At least one high-level scholarly reference each post from the last five years, in APA format.
There is no plagiarism.
Receipt from Turnitin.
FIRST DISCUSSION POST
Celiac Disease Case Study
The case study chosen is of a 19-year-old patient who arrives at the hospital complaining of increased diarrhea and constipation. The patient also has a history of celiac disease.
The Immune System and Celiac Disease
Immunity is important in celiac disease. Celiac disease develops as a result of an immunological reaction to gluten, a protein found largely in wheat, barley, and rye that causes an immune response in the small intestine after eating gluten. Adaptive immunity, according to Anderson (2020), plays a vital role in the early and late effects of gluten, where the adaptive immunity response selectively engages gluten and the effects that result from its effect on the body.
Celiac Disease and Gluten
Celiac disease develops as a result of gluten ingestion, and the body begins attacking its own tissues once the patient consumes gluten. This occurs as a result of the immune system reacting to gluten, causing damage to the gut and making it difficult to absorb nutrients. According to Caio et al. (2019), the only treatment for celiac disease is a lifelong strict gluten-free diet, which can ultimately improve quality of life and prevent further complications of the condition, such as cancer.

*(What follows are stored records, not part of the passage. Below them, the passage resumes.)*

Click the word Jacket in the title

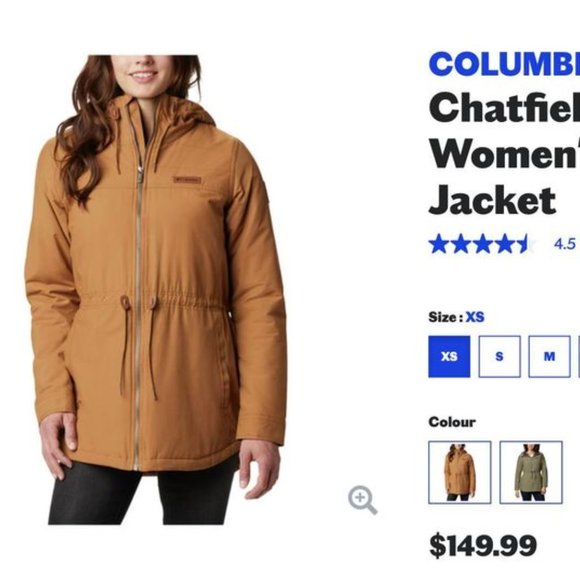tap(492, 200)
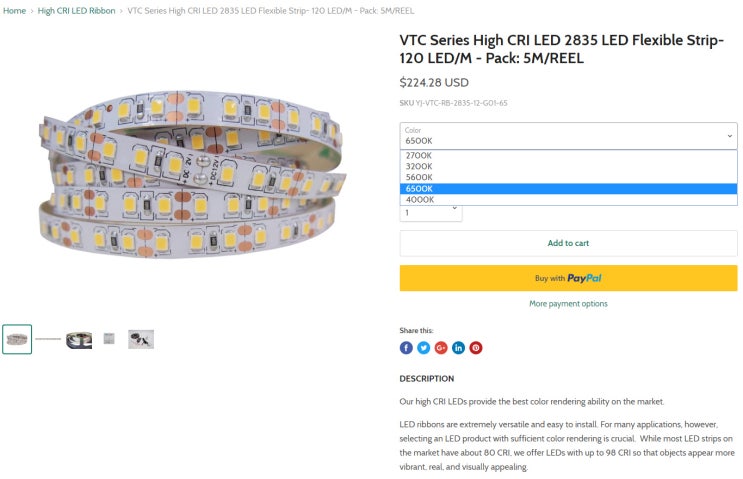This screenshot has width=743, height=479.
Task: Share product on Google Plus
Action: pos(441,348)
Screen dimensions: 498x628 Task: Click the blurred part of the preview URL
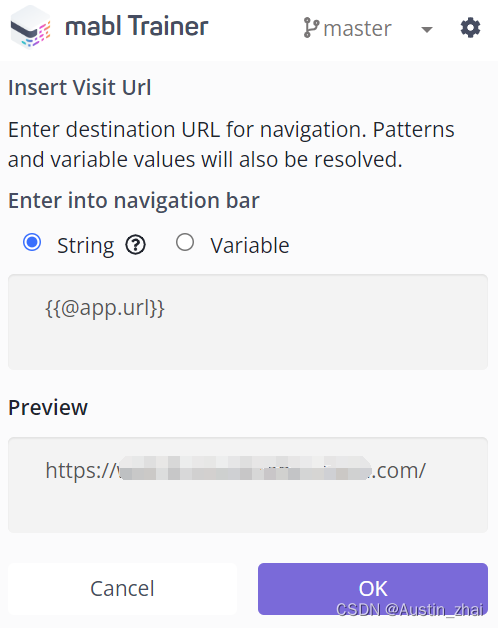click(x=245, y=468)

Diarrhea and Constipation Pathophysiology
Diarrhea is caused by an increase in the water content of the stool as a result of an imbalance in the regular functioning of the physiological processes of the small and large intestines due to a failure to absorb various nutrients, ions, and water (Nemeth & Pfleghaar, 2022). Water content is typically 10mL/kg/day in newborns and early children and 200g/day in teenagers and adults. Constipation may develop from the absorption of water from the stool in this patient. Furthermore, a gluten-free diet might reduce the fiber content of meals, resulting in constipation.
Second discussion post
Diabetes Insipidus Case Study
Diabetes Insipidus and Sodium Level (DI)
Patients with DI have increased urine flow, which causes thirst. Blood salt levels of the patient in the scenario can be normal if she was able to drink enough fluid to compensate for the excessive urine production, or somewhat elevated if she was unable to drink enough fluid.
Osmolarity Increase
If the patient’s osmolarity is high, it indicates that her fluid intake was insufficient to compensate for the extra urine production. Urine with an abnormally low osmolarity appears pale or colorless. Low osmolarity urine resulting in high serum osmolarity if adequate fluid intake is not consumed.

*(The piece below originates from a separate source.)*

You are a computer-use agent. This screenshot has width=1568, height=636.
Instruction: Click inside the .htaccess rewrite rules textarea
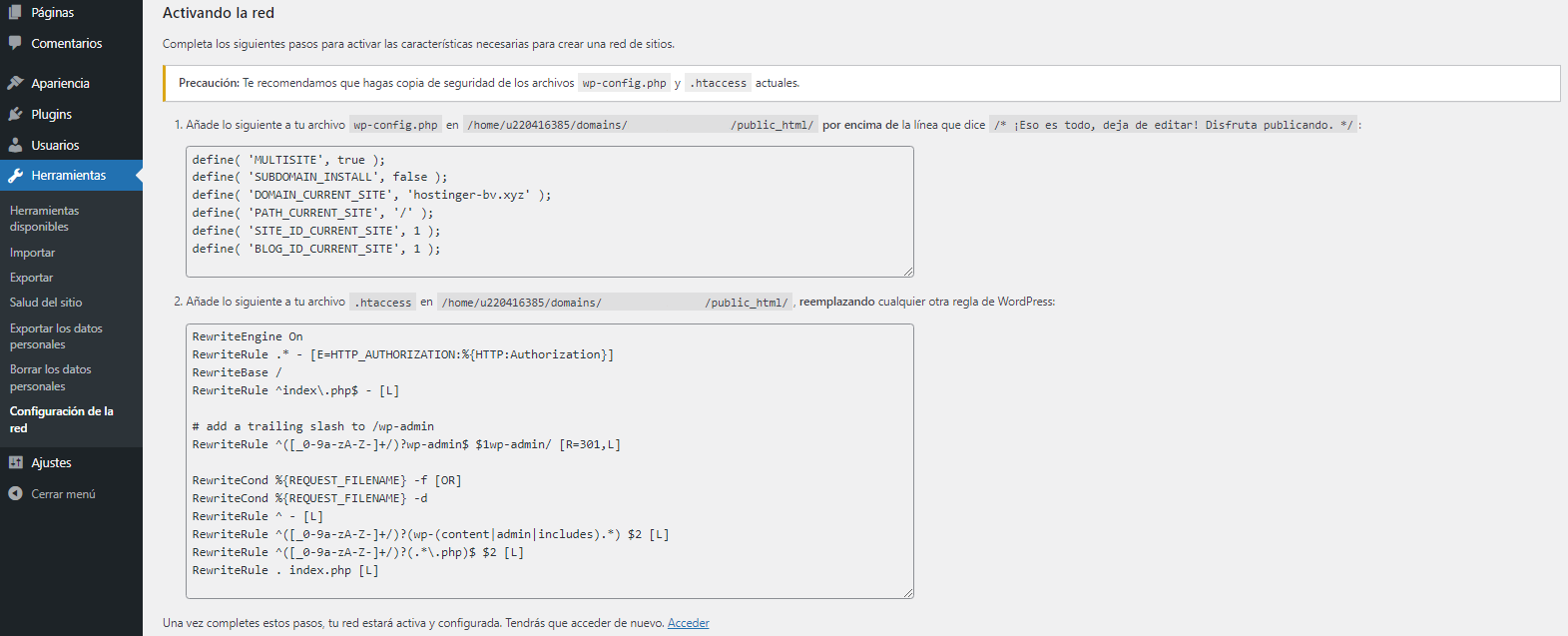[549, 460]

Nephrogenic DI vs. Central DI
DI is classified into four types: central DI, nephrogenic DI, gestational DI, and dipsogenic DI. Central DI is linked to the hypothalamus or pituitary gland and manifests as excessive antidiuretic hormone (ADH) levels in the blood. ADH is a key hormone in water homeostasis. ADH is produced by the hypothalamus and stored in the posterior pituitary gland. The hypothalamus also regulates ADH release and monitors serum osmolarity in the body. ADH instructs the kidneys on how much water to store in order to maintain serum osmolarity within a healthy range. Nephrogenic DI occurs when the kidneys do not properly respond to ADH, resulting in increased urine flow and extreme thirst.
Desmopressin Acetate Mechanism (DDAVP)
DDAVP imitates ADH. DDAVP is a hormone analogue that is selective for ADH V2 receptors (Vassiliadi & Tsagarakis, 2018). These receptors regulate renal water retention by increasing the permeability of the renal tubule cells to water (McCarty & Shah, 2021). This reduces urine volume while raising urine osmolarity.